The life trajectory is studied in six experimental work packages (WPs) each combining studies in human cohorts and animal models which will all be active from the start of the studyproject. WP1-3 focus on systems that have been implicated as crucial for lifespan regulation: growth & metabolism, immune responses, and reproduction. Different early life conditions (nutrition, infection, IVF treatment, parental lifestyle, SES age) are studied for their effect on epigenetic regulation, on growth, metabolic, immune, and stem cell features in adulthood and middle age, on reproductive schedules and pregnancies. In elderly subjects we will establish whether the history of earlier events affecting epigenetic control explains immuno-senescence and metabolic, locomotor and ovarian aging and disease. The identification of the mechanisms of early life epigenetic set-point modification is facilitated by studying phenotypic plasticity (WP4) and the transmissibility of epigenetic effects to the next generation (WP1, 3-5) within a given genetic background. All animal studies are designed such that they cover early, middle, and/or late-aged stage. The middle aged mice and humans are characterized by a suite of similar biomarkers (in serum, urine, tissue). The knowledge from WP 1-4 will be extended into WP5 to establish whether a loss of epigenetic control is occurring with increasing age in adulthood, affecting the set-points of epigenetic regulation and leading to a decrease in health condition (read by the biomarker sets, the disease risk factors, and the presence of disease).

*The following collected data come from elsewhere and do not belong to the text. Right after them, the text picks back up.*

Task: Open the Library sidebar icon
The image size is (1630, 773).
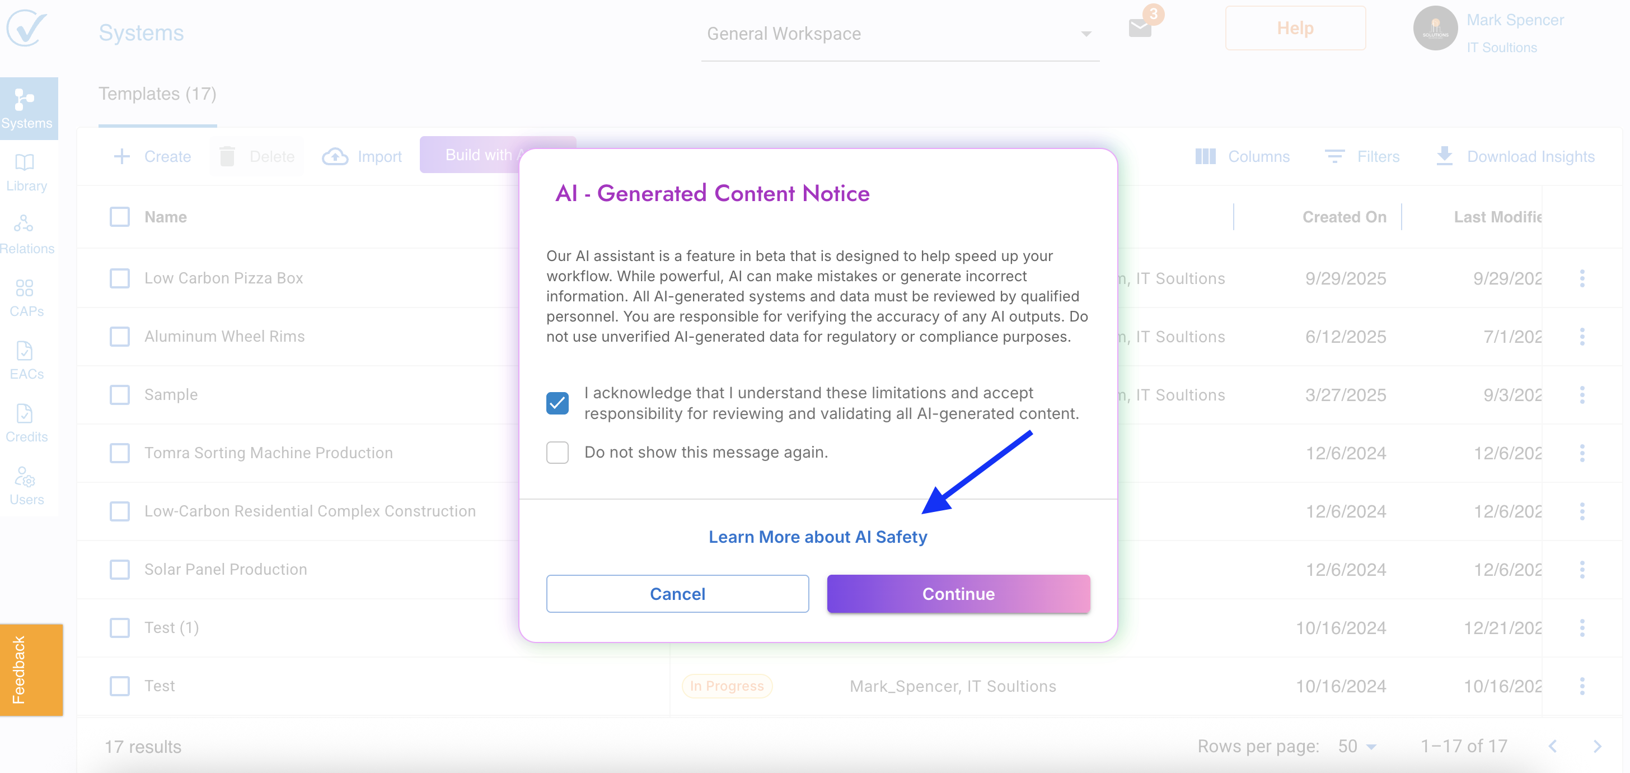Action: coord(25,171)
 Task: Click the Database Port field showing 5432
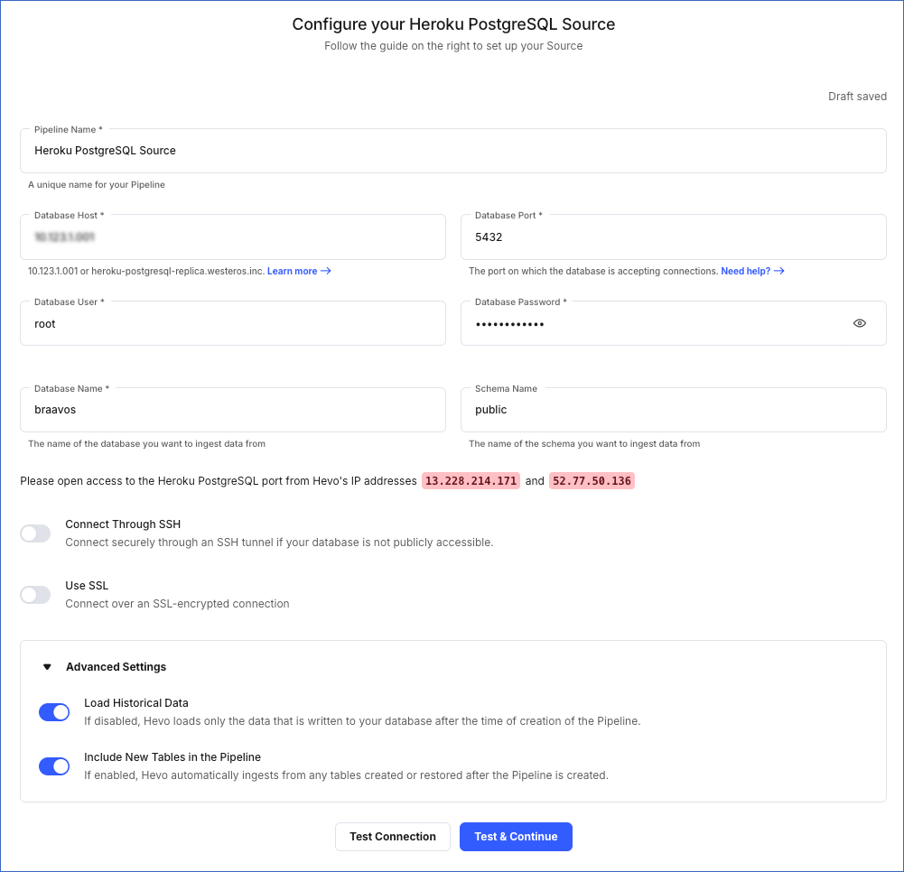[675, 237]
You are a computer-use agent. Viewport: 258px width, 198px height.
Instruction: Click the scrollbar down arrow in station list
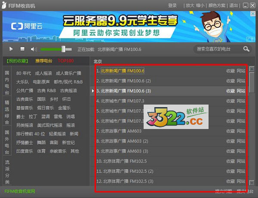(x=252, y=183)
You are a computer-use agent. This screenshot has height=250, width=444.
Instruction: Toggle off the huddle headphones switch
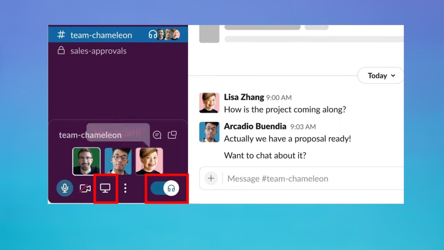[x=165, y=188]
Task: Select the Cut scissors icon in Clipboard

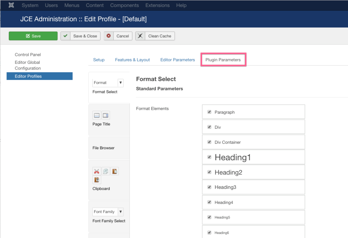Action: (96, 171)
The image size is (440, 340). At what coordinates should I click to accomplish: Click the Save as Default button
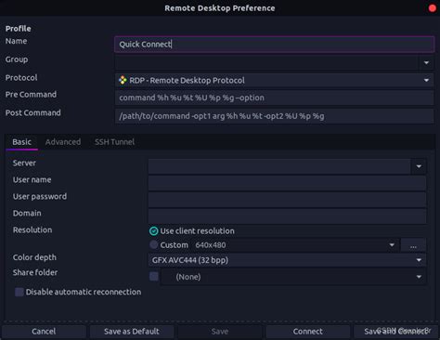[x=132, y=332]
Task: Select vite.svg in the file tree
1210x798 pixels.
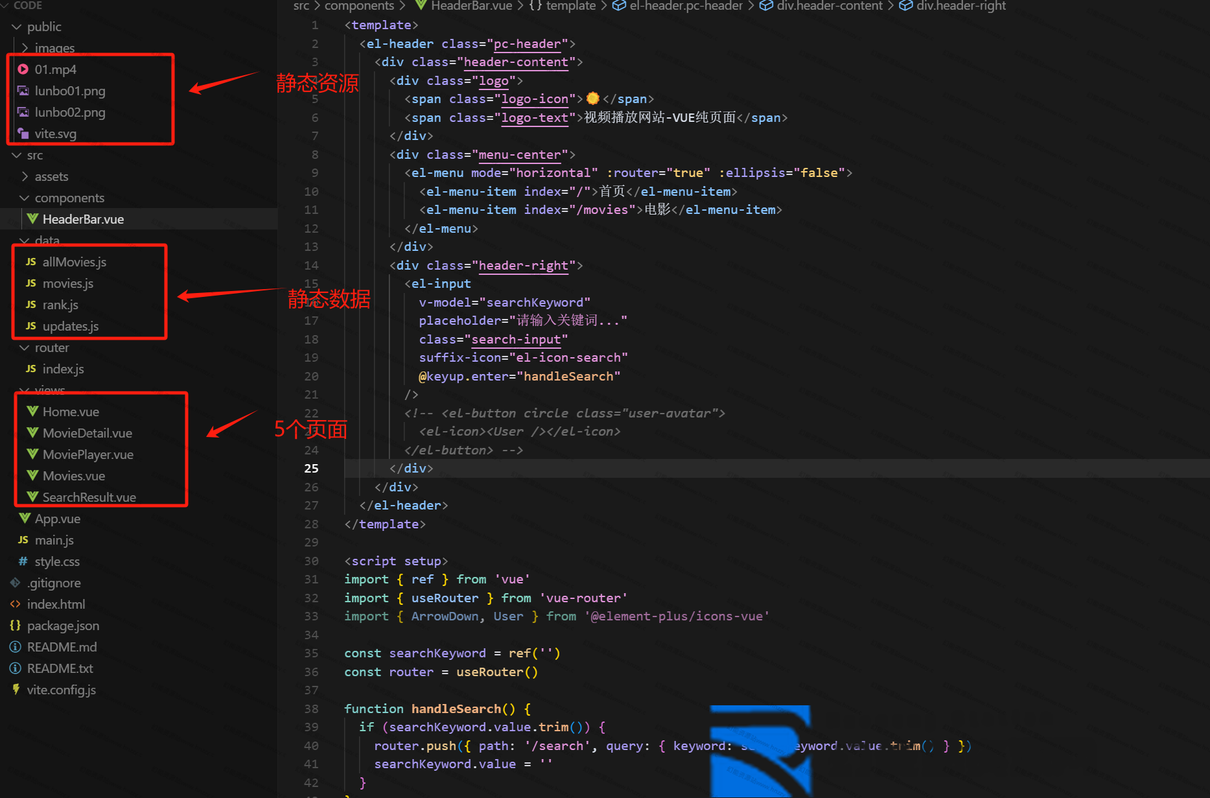Action: [55, 134]
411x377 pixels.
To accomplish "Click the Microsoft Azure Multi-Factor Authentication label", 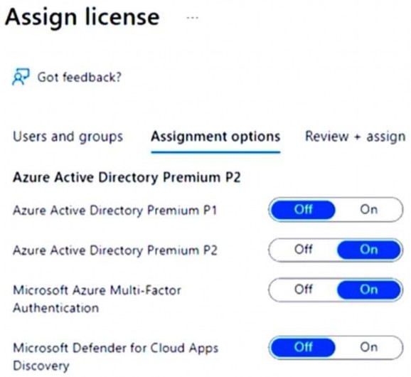I will [x=97, y=299].
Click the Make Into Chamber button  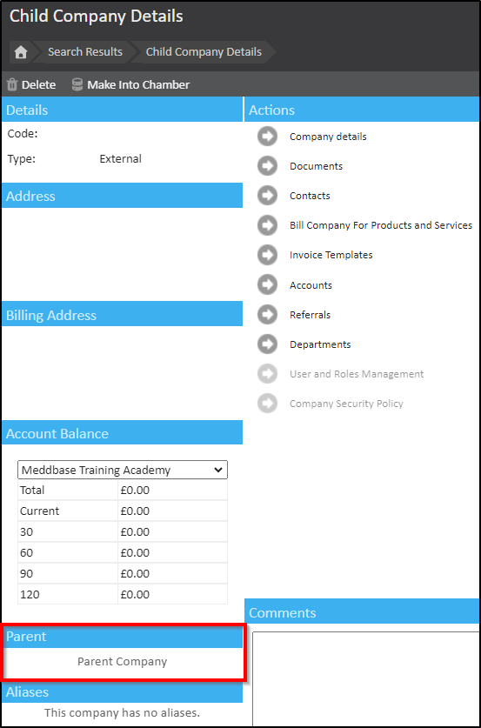tap(138, 85)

Compared to this normative aging process, the maintenance of epigenetic control is established in biomaterials of long-lived subjects and their offspring, and the relation to existing datasets of biomarkers will be studied in longevity families. In WP6 we will identify genetic determinants of human longevity in such families and highly aged subjects. Determinants of epigenetic regulation identified in WP1-5 will be studied for their associations with to human longevity and the identified human longevity loci will be studied in WP1-5 to establish whether they are major determinants or targets of epigenetic regulation.

 

We will apply an overlaying focus on specific biological processes (growth & metabolism, immune responses, and reproduction) and interconnected target pathways (mTOR, Insulin/IGF-1 signaling (IIS)/FoxO, steroidogenesis, thyroid signaling, NFκB) identified in aging research as central predictors of healthy aging and/or lifespan. The datasets that will be generated in IDEAL allow us to study genes from these pathways as determinants and targets of epigenetic regulation in all systems. The integration of results to establish the robustness of findings, the modeling of the results in an evolutionary context, and in the context of the well known gender differences in longevity, is the task of WP8. Monitoring and actively disseminating IDEAL results and studying potential impact is the task of WP 9. By generating genome–wide datasets in key experiments, in IDEAL we create a resource for the EU of epigenetic and phenotypic reference data in human cohorts and animal models on early life programming, aging (preceding disease), disease and longevity. This will fuel disease-related research and early-stage disease intervention strategies. Knowledge on of epigenetic and phenotypic effects of early and late-life nutrition, IVF treatment, preterm birth and parental characteristics may have major impacts on society, medical care in pediatrics and geriatrics.

 

Press release: 12 million euro EU contract for studies linking early development and future health: Integrated Research on Developmental Determinants of Aging and Longevity (IDEAL)

 

This new European consortium will study how circumstances during development and at a young age influence health at a later age. Fourteen academic centers in the EU and two companies are participating in this collaborative research program. The proposal was submitted by Leiden University Medical Centre (LUMC) in the Netherlands and will be coordinated by Professors Eline Slagboom (LUMC) and Bas Zwaan (Wageningen University & Research Centre). One of the partners in this project is the Tübingen Ageing and Tumour Immunology research group at the University of Tübingen, Germany. The TATI group, headed by Prof. Graham Pawelec, will focus on the impact of early life experiences on immune competence in later life.